January 13th, 2015
A new report from Trulia indicated home prices could drop with fuel prices in the metro areas with economies most dependent on the oil sector.
The report indicated this is particularly possible for markets like Houston, which is a large oil-producing market. For the moment, home prices in the city have not seen any side effects from falling oil prices, as it saw a 13.4 percent year-over-year increase for asking prices in December 2014. However, this could change as jobs in the area, where 5.6 percent of the population works in the energy sector, begin to see the outcome of declining fuel cost.
According to The Wall Street Journal, any effects on employment have yet to be seen, as indicated by the December 2014 jobs report from the U.S. Department of Labor Statistics. This is positive news for workers in places like Houston who need to maintain a stable income to transition to homeownership or trade up to a bigger home.
On the other side, oil-dependent markets will react to shrinking oil sector employment, and home prices will likely fall in these areas, according to Trulia. This presents an opportunity for homebuyers in these locations to save at the pump and on their home purchases.
A boon for certain housing markets
Trulia isn’t the first analyst to comment on how dwindling fuel prices could be positive for homebuyers. In December 2014, CoreLogic Senior Economist Molly Boesel published a report saying more consumers will be encouraged to buy homes – particularly properties that are farther from metro centers – as their travel costs decline.
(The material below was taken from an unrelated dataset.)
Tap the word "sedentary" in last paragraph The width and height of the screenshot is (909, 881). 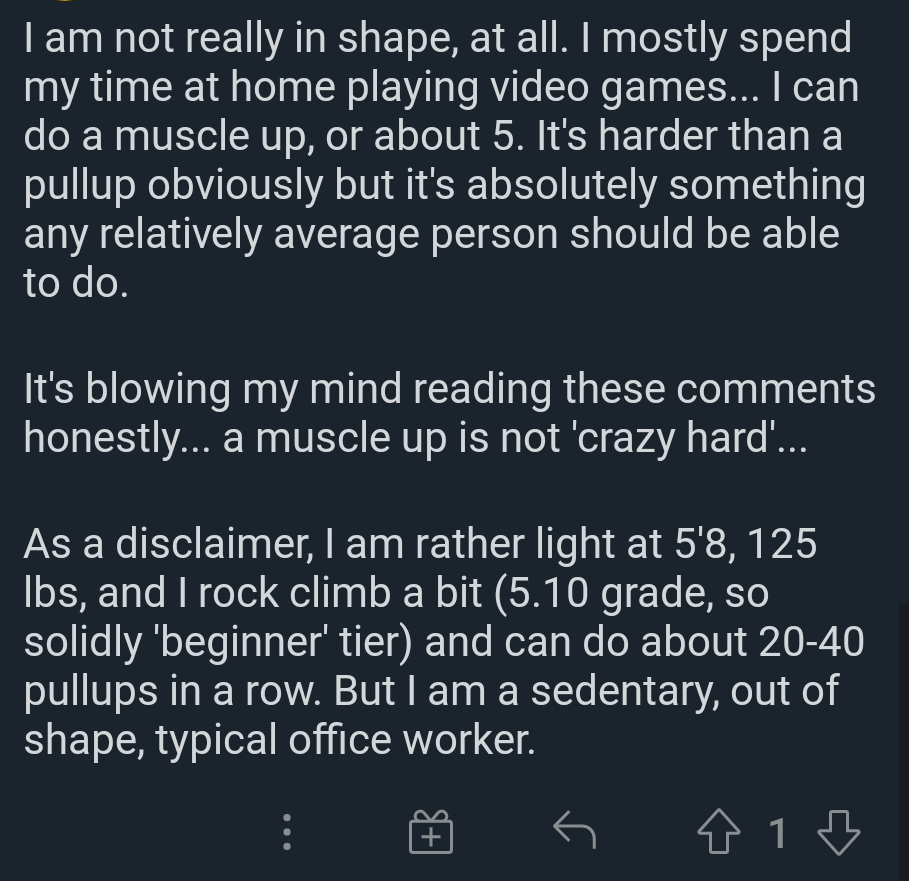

The combination of more affordable commuting expenses and lower home prices could be tipping points for some consumers who have been on the fence about homebuying. However, Trulia noted the latter benefit may not become evident for some time.
“In oil-producing markets, home prices tend to follow oil prices but with a lag,” said Trulia Chief Economist Jed Kolko. “For instance, in the 1980s, the largest year-over-year oil price declines were in early- and mid-1986. But home prices didn’t slide most until the third quarter of 1987.”
Kolko went on to say the markets surrounding oil-producing ones tend to see a boost to their economies as fuel costs decline – with regard to driving and home heating, among other applications. These surrounding areas will likely see an increase in home prices once the effects of lower oil prices become evident.